Two other bills in the package expand current handouts for CO2 capture and storage. The CCUS Innovation Act “sets forth a comprehensive approach to promoting the development and deployment of carbon capture, utilization and storage technologies, including direct air capture, through permitting reform, financial incentives, and federal technical support.” And the New Energy Frontiers Through Carbon Innovation Act “requires the Secretary of Energy to establish a carbon utilization research hub and a program for the research, development, and demonstration of commercially viable technologies for the capture of carbon dioxide produced during the production of natural gas-generated power.”

These three bills are fairly conventional Republican fodder, but the fourth is a real doozy. The “Trillion Trees Act,” to be introduced by Rep. Bruce Westerman (R-AR), a professional forester, enters the United States into the United Nations’ Trillion Trees Campaign by adding reforestation as a goal of various foreign aid programs and by creating a long list of new domestic programs. It would establish a National Reforestation Task Force charged with developing “National Wood Growth Targets” and implementing a strategy to plant enough trees in the United States to meet the targets, which must be set every ten years (apparently in perpetuity).

Some of these trees would be planted in our National Forests, where annual massive catastrophic fires create tens of millions of acres that need to be replanted. But these catastrophic fires are caused by far too many trees in our National Forests, which are the result of chronic mismanagement by the U. S. Forest Service. Restoring timber production to 1990 levels and ramping up thinning programs to levels adequate to maintain healthy forest would obviate most of the need for large-scale replanting of burned areas.
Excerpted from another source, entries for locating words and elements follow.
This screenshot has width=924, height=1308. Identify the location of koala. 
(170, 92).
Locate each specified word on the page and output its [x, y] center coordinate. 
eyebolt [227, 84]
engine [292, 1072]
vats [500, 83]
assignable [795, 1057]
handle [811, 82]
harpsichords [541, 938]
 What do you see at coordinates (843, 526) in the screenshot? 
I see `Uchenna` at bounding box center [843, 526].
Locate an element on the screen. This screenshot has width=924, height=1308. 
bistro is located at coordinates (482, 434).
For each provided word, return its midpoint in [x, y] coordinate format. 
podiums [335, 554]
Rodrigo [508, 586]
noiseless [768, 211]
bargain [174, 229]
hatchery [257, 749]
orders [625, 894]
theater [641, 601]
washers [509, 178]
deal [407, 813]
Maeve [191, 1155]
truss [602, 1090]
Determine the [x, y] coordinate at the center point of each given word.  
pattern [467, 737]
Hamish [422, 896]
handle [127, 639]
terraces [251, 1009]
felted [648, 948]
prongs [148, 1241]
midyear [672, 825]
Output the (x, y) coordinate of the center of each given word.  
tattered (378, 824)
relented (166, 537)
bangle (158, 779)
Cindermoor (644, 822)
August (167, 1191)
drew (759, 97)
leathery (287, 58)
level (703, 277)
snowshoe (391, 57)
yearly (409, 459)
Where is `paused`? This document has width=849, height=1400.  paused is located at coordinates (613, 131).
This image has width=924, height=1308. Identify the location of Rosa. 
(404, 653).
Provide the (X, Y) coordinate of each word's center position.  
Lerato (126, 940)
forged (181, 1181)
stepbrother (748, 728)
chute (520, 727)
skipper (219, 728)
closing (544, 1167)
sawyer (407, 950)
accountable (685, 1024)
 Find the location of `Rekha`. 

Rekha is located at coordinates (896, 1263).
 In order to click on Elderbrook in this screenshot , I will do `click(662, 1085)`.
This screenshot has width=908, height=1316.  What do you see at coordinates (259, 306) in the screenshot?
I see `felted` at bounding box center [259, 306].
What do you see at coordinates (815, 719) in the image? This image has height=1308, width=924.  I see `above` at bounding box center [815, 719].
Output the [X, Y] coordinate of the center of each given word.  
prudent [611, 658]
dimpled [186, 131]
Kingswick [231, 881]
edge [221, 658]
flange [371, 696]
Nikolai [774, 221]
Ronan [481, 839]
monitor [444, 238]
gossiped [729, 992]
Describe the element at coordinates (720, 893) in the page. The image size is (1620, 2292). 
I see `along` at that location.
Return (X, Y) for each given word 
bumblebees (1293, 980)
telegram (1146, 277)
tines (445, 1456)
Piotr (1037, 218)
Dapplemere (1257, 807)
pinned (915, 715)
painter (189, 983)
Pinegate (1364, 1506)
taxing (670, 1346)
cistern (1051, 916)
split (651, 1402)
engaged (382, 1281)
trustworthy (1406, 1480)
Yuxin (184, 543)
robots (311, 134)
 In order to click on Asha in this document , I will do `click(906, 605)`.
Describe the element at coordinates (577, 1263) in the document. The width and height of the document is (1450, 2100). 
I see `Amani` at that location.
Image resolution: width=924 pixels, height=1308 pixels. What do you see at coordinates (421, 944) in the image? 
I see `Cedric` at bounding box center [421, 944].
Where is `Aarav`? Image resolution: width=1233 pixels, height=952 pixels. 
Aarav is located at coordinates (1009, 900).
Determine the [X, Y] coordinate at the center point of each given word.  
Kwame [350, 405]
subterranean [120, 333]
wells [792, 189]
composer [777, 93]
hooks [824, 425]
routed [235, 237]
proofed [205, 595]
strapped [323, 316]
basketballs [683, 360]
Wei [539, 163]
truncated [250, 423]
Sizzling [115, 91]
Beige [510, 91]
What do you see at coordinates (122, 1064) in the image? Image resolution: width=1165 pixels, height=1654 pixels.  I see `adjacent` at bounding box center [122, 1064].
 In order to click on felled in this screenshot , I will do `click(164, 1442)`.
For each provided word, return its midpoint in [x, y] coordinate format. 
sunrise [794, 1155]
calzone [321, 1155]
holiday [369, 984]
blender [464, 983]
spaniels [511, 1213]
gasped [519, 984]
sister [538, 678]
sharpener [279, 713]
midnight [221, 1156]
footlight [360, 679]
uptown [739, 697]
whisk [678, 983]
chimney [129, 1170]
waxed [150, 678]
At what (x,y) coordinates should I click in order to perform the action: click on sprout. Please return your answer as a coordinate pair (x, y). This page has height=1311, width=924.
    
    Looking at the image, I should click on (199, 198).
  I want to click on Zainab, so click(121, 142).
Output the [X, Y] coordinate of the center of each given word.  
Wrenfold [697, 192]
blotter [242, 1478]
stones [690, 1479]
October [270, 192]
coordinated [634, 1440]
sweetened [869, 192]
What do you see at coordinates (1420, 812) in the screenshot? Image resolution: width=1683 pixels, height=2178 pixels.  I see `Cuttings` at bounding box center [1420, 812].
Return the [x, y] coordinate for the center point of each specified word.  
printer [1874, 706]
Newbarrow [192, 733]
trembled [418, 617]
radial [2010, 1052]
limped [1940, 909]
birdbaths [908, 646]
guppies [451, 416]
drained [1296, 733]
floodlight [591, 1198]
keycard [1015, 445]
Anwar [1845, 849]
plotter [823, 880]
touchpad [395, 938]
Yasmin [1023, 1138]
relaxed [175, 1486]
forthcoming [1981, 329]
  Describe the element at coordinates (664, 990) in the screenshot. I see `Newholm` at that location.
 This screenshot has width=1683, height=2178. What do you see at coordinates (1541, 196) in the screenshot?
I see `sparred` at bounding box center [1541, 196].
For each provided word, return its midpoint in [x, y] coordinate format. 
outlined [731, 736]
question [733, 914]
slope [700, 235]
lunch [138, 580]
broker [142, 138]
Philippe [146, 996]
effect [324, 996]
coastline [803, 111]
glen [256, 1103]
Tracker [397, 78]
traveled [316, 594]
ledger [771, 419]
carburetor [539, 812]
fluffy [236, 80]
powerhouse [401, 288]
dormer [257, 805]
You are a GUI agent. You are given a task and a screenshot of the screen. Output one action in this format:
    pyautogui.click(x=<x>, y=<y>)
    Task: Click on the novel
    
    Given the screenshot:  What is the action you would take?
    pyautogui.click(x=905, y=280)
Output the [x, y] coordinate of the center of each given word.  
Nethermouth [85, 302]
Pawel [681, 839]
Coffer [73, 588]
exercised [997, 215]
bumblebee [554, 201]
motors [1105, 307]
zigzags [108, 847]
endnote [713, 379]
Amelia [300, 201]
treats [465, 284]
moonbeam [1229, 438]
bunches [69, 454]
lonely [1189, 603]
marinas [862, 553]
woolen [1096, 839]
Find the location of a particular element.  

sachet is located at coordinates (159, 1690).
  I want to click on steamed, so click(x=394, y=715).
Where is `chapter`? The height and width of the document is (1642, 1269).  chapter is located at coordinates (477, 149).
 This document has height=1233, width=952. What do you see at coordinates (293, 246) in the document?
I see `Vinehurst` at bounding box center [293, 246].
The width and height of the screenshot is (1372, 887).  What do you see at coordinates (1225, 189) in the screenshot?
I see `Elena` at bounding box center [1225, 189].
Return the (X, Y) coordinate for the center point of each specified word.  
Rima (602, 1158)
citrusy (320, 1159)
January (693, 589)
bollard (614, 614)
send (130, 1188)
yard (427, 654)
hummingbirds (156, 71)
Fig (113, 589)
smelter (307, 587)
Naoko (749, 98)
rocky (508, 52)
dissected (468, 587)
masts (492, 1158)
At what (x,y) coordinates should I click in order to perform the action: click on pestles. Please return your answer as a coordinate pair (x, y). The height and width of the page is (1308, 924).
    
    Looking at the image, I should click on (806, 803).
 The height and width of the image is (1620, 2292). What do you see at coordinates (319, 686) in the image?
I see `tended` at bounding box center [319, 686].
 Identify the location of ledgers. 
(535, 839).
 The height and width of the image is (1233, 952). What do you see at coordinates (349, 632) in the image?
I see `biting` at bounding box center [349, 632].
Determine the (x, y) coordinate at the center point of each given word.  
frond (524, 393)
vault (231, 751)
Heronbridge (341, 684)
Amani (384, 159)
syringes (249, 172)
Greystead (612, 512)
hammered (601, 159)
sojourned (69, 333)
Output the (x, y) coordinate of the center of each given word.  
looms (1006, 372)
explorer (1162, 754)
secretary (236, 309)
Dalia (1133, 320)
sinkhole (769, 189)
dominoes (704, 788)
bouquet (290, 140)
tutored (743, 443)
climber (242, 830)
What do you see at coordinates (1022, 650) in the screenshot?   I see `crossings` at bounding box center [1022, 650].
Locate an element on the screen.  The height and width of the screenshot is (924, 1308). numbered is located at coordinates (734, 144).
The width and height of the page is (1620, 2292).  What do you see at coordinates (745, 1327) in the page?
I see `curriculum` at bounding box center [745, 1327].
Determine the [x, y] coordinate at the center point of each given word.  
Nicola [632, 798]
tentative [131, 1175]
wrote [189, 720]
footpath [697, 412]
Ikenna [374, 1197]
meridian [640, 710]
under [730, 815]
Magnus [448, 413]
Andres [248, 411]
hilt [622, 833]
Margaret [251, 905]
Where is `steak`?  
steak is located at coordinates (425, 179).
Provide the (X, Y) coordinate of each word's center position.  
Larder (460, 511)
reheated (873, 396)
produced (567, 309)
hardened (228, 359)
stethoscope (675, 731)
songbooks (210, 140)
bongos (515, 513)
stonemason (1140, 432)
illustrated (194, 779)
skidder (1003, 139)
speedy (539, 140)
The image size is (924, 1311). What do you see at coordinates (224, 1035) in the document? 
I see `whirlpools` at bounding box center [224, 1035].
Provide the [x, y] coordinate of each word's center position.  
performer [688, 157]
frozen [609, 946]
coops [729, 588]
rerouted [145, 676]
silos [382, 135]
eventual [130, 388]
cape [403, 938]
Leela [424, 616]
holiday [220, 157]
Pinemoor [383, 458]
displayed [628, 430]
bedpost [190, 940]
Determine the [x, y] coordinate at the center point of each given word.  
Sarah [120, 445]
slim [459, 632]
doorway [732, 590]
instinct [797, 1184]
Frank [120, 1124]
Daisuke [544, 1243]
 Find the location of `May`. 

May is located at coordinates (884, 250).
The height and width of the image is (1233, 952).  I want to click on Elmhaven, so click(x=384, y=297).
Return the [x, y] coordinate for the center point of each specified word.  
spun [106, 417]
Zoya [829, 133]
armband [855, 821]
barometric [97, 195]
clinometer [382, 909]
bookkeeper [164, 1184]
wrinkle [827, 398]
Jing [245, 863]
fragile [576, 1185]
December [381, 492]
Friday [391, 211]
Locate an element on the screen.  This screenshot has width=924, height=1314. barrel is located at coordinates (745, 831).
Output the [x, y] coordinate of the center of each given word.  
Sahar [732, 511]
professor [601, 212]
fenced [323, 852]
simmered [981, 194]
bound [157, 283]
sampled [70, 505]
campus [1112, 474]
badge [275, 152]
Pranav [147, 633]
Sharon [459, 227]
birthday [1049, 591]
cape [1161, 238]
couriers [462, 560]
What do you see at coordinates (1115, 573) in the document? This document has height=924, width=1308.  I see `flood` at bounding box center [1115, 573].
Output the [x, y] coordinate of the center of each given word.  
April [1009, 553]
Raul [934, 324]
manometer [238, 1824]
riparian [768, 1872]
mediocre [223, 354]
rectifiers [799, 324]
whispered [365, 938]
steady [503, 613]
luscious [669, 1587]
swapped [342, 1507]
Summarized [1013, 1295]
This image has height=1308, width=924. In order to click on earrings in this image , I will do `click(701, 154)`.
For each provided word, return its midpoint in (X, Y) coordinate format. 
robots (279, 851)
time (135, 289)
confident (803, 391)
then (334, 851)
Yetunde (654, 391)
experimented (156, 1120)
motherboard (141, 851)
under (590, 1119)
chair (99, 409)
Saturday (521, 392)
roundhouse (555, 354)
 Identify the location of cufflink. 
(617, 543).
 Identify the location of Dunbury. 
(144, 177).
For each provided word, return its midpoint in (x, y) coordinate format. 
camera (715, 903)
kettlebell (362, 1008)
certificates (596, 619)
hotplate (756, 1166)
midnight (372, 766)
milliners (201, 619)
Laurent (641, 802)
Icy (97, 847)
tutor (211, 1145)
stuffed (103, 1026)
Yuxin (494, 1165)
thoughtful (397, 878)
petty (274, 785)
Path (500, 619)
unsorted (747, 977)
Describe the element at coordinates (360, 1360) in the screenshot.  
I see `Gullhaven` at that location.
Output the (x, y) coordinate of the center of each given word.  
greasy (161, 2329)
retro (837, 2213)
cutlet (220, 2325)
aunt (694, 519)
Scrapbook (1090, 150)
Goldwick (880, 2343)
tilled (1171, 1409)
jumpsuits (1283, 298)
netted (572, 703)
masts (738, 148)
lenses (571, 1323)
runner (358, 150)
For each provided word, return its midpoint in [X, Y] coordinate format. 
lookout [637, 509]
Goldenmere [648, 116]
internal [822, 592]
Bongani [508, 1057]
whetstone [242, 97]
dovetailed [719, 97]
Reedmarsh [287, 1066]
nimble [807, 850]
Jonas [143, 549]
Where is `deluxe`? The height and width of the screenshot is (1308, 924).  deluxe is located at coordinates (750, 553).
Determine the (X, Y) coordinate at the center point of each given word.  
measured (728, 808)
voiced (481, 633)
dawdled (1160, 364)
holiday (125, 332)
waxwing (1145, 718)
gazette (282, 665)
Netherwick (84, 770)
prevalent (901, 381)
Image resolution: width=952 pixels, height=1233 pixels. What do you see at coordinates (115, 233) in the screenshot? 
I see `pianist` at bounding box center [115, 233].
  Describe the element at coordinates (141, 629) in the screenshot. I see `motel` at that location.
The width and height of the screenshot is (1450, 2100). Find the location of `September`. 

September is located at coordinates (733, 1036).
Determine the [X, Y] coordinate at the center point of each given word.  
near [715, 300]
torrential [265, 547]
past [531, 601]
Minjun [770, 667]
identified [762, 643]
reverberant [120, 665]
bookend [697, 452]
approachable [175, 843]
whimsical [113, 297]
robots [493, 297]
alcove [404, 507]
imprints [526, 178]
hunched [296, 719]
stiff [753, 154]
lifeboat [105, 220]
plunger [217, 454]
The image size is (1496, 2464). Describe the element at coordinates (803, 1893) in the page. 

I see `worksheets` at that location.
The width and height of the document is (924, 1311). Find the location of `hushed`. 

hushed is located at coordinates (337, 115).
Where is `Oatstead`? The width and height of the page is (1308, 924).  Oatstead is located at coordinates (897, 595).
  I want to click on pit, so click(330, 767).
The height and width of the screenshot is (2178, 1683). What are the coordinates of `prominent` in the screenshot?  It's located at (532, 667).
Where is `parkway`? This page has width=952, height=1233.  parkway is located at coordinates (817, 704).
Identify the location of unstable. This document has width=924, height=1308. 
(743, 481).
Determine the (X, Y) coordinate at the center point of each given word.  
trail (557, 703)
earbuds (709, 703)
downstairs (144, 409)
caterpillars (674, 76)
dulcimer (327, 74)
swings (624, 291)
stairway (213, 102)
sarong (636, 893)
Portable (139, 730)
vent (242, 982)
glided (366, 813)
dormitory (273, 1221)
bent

Trillion Trees directs the Department of Agriculture “to assist private landowners in storing carbon through active forest management through easements, 30-year contracts and 10-year cost-share agreements.” In other words, it creates another farm subsidy program for landowners. The bill would also create transferable tax credits to promote the use of building materials that store carbon (that is, wood).

On top of that, it directs the National Forest Foundation to fund programs that will give fifth-grade students a seedling to plant and inform them of the carbon storage potential of forests. My view of the primary grades is that they should concentrate on schooling and leave the propaganda until later, when students can read and perhaps think for themselves.

I don’t know where all these trees are going to be planted on private land. Semi-arid rangelands and most grasslands aren’t suitable for forests, and have their own ecological, aesthetic, and economic (particularly for pasturing cattle and sheep) value. A lot of forests in the Mid-East and South have been cleared for farm production. Replanting these areas to forests raises the question of where the corn, wheat, and soybeans that provide (either directly or indirectly through feeding livestock) most of the calories in Americans’ diets is going to be grown. Perhaps if Congress eliminated the ethanol mandate, many of the millions of acres planted to corn could be replanted to trees?

For those who think the global mean temperature is too high, Steve Milloy of JunkScience.com has some bad news. He has pointed out that the UN Intergovernmental Panel on Climate Change’s 2019 Special Report on Climate Change and Land concluded that deforestation causes global cooling. Thus reforestation will cause global warming, even though forests are carbon sinks. The reason is that forests darken the Earth’s surface (technically, have a low albedo) and thereby absorb more of the Sun’s ultraviolet radiation, which then causes more infrared radiation to be reradiated into the atmosphere to be captured by greenhouse gases.

The initial reaction to the House Republicans’ climate bills has been mostly negative. Bloomberg ran a story by Ari Natter that includes several critical comments. The Club for Growth announced that it would not endorse any candidates who support the McCarthy package. Milloy has more criticism of the carbon capture and storage bills at American Greatness plus a footnote at JunkScience.com. And CEI released a brief statement by me.